EXERCISE BRIEF: Below is a block of data; give all of it again word for word.

DATA TO EXAMINE Start Marker

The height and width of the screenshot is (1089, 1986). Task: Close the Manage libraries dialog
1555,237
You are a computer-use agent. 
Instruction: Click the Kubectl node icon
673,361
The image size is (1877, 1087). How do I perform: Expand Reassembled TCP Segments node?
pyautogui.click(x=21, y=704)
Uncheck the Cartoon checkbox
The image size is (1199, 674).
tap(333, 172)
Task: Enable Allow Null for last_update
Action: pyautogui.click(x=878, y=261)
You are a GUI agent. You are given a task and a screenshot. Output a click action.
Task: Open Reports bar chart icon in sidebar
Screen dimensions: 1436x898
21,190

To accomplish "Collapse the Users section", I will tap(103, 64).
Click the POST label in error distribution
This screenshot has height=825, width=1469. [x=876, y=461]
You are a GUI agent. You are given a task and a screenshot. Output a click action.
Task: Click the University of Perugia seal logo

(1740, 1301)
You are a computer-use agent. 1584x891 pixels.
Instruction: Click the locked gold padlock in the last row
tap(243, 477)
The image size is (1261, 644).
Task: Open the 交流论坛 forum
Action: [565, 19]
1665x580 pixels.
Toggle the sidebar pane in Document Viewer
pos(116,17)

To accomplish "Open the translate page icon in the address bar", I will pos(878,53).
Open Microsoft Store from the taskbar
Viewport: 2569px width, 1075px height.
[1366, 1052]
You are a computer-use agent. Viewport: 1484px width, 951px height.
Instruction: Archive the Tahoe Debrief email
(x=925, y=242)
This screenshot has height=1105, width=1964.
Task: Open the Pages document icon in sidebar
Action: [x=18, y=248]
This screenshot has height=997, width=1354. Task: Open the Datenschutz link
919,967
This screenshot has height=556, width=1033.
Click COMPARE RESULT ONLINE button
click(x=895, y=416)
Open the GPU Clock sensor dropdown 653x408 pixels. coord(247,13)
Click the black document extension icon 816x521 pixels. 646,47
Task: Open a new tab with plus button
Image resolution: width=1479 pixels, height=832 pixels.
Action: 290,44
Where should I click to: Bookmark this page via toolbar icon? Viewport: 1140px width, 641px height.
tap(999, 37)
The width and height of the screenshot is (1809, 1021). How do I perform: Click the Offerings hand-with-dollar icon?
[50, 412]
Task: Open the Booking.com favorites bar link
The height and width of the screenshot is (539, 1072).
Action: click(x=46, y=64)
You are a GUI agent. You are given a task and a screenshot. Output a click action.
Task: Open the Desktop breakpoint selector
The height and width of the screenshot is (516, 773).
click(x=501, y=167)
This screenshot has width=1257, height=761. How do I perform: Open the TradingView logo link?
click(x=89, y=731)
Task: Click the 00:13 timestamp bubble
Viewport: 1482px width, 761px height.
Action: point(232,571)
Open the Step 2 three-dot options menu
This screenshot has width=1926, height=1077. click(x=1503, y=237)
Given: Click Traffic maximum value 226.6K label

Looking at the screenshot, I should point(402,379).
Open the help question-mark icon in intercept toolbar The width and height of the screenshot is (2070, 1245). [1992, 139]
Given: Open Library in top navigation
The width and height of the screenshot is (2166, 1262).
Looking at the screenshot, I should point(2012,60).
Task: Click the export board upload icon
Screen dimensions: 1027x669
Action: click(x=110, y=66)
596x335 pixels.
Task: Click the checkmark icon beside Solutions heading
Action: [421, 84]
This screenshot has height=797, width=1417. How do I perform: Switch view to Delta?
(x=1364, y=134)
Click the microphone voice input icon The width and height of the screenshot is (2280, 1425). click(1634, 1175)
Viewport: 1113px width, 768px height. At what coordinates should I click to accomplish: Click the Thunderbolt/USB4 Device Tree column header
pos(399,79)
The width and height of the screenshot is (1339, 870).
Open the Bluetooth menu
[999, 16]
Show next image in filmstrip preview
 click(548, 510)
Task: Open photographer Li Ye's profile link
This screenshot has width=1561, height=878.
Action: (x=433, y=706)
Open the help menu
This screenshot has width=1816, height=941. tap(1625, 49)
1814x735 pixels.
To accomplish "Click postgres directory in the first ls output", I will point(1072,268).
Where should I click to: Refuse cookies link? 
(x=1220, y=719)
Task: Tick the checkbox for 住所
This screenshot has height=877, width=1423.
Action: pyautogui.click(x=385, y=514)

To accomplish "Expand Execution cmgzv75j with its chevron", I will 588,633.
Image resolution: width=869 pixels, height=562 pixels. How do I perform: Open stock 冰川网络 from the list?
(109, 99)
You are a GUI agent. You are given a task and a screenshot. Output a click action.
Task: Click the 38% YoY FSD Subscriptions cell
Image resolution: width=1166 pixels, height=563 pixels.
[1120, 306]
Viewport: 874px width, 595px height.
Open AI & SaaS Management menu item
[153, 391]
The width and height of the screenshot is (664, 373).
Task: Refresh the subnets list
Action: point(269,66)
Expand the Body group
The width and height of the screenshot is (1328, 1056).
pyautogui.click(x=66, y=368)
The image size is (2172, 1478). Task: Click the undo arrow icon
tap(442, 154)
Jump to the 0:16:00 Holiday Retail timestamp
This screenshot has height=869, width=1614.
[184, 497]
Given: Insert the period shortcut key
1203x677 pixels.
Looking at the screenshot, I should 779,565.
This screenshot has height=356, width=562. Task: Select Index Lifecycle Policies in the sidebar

DATA TO EXAMINE End Marker

REPLY:
The height and width of the screenshot is (1089, 1986). Task: Close the Manage libraries dialog
1555,237
You are a computer-use agent. 
Instruction: Click the Kubectl node icon
673,361
The image size is (1877, 1087). How do I perform: Expand Reassembled TCP Segments node?
pyautogui.click(x=21, y=704)
Uncheck the Cartoon checkbox
The image size is (1199, 674).
tap(333, 172)
Task: Enable Allow Null for last_update
Action: pyautogui.click(x=878, y=261)
You are a GUI agent. You are given a task and a screenshot. Output a click action.
Task: Open Reports bar chart icon in sidebar
Screen dimensions: 1436x898
21,190

To accomplish "Collapse the Users section", I will tap(103, 64).
Click the POST label in error distribution
This screenshot has height=825, width=1469. [x=876, y=461]
You are a GUI agent. You are given a task and a screenshot. Output a click action.
Task: Click the University of Perugia seal logo

(1740, 1301)
You are a computer-use agent. 1584x891 pixels.
Instruction: Click the locked gold padlock in the last row
tap(243, 477)
The image size is (1261, 644).
Task: Open the 交流论坛 forum
Action: [565, 19]
1665x580 pixels.
Toggle the sidebar pane in Document Viewer
pos(116,17)

To accomplish "Open the translate page icon in the address bar", I will pos(878,53).
Open Microsoft Store from the taskbar
Viewport: 2569px width, 1075px height.
[1366, 1052]
You are a computer-use agent. Viewport: 1484px width, 951px height.
Instruction: Archive the Tahoe Debrief email
(x=925, y=242)
This screenshot has height=1105, width=1964.
Task: Open the Pages document icon in sidebar
Action: [x=18, y=248]
This screenshot has height=997, width=1354. Task: Open the Datenschutz link
919,967
This screenshot has height=556, width=1033.
Click COMPARE RESULT ONLINE button
click(x=895, y=416)
Open the GPU Clock sensor dropdown 653x408 pixels. coord(247,13)
Click the black document extension icon 816x521 pixels. 646,47
Task: Open a new tab with plus button
Image resolution: width=1479 pixels, height=832 pixels.
Action: 290,44
Where should I click to: Bookmark this page via toolbar icon? Viewport: 1140px width, 641px height.
tap(999, 37)
The width and height of the screenshot is (1809, 1021). How do I perform: Click the Offerings hand-with-dollar icon?
[50, 412]
Task: Open the Booking.com favorites bar link
The height and width of the screenshot is (539, 1072).
Action: click(x=46, y=64)
You are a GUI agent. You are given a task and a screenshot. Output a click action.
Task: Open the Desktop breakpoint selector
The height and width of the screenshot is (516, 773).
click(x=501, y=167)
This screenshot has width=1257, height=761. How do I perform: Open the TradingView logo link?
click(x=89, y=731)
Task: Click the 00:13 timestamp bubble
Viewport: 1482px width, 761px height.
Action: point(232,571)
Open the Step 2 three-dot options menu
This screenshot has width=1926, height=1077. click(x=1503, y=237)
Given: Click Traffic maximum value 226.6K label

Looking at the screenshot, I should point(402,379).
Open the help question-mark icon in intercept toolbar The width and height of the screenshot is (2070, 1245). [1992, 139]
Given: Open Library in top navigation
The width and height of the screenshot is (2166, 1262).
Looking at the screenshot, I should point(2012,60).
Task: Click the export board upload icon
Screen dimensions: 1027x669
Action: click(x=110, y=66)
596x335 pixels.
Task: Click the checkmark icon beside Solutions heading
Action: [421, 84]
This screenshot has height=797, width=1417. How do I perform: Switch view to Delta?
(x=1364, y=134)
Click the microphone voice input icon The width and height of the screenshot is (2280, 1425). click(1634, 1175)
Viewport: 1113px width, 768px height. At what coordinates should I click to accomplish: Click the Thunderbolt/USB4 Device Tree column header
pos(399,79)
The width and height of the screenshot is (1339, 870).
Open the Bluetooth menu
[999, 16]
Show next image in filmstrip preview
 click(548, 510)
Task: Open photographer Li Ye's profile link
This screenshot has width=1561, height=878.
Action: (x=433, y=706)
Open the help menu
This screenshot has width=1816, height=941. tap(1625, 49)
1814x735 pixels.
To accomplish "Click postgres directory in the first ls output", I will point(1072,268).
Where should I click to: Refuse cookies link? 
(x=1220, y=719)
Task: Tick the checkbox for 住所
This screenshot has height=877, width=1423.
Action: pyautogui.click(x=385, y=514)

To accomplish "Expand Execution cmgzv75j with its chevron", I will 588,633.
Image resolution: width=869 pixels, height=562 pixels. How do I perform: Open stock 冰川网络 from the list?
(109, 99)
You are a GUI agent. You are given a task and a screenshot. Output a click action.
Task: Click the 38% YoY FSD Subscriptions cell
Image resolution: width=1166 pixels, height=563 pixels.
[1120, 306]
Viewport: 874px width, 595px height.
Open AI & SaaS Management menu item
[153, 391]
The width and height of the screenshot is (664, 373).
Task: Refresh the subnets list
Action: point(269,66)
Expand the Body group
The width and height of the screenshot is (1328, 1056).
pyautogui.click(x=66, y=368)
The image size is (2172, 1478). Task: Click the undo arrow icon
tap(442, 154)
Jump to the 0:16:00 Holiday Retail timestamp
This screenshot has height=869, width=1614.
[184, 497]
Given: Insert the period shortcut key
1203x677 pixels.
Looking at the screenshot, I should 779,565.
This screenshot has height=356, width=562. Task: Select Index Lifecycle Policies in the sidebar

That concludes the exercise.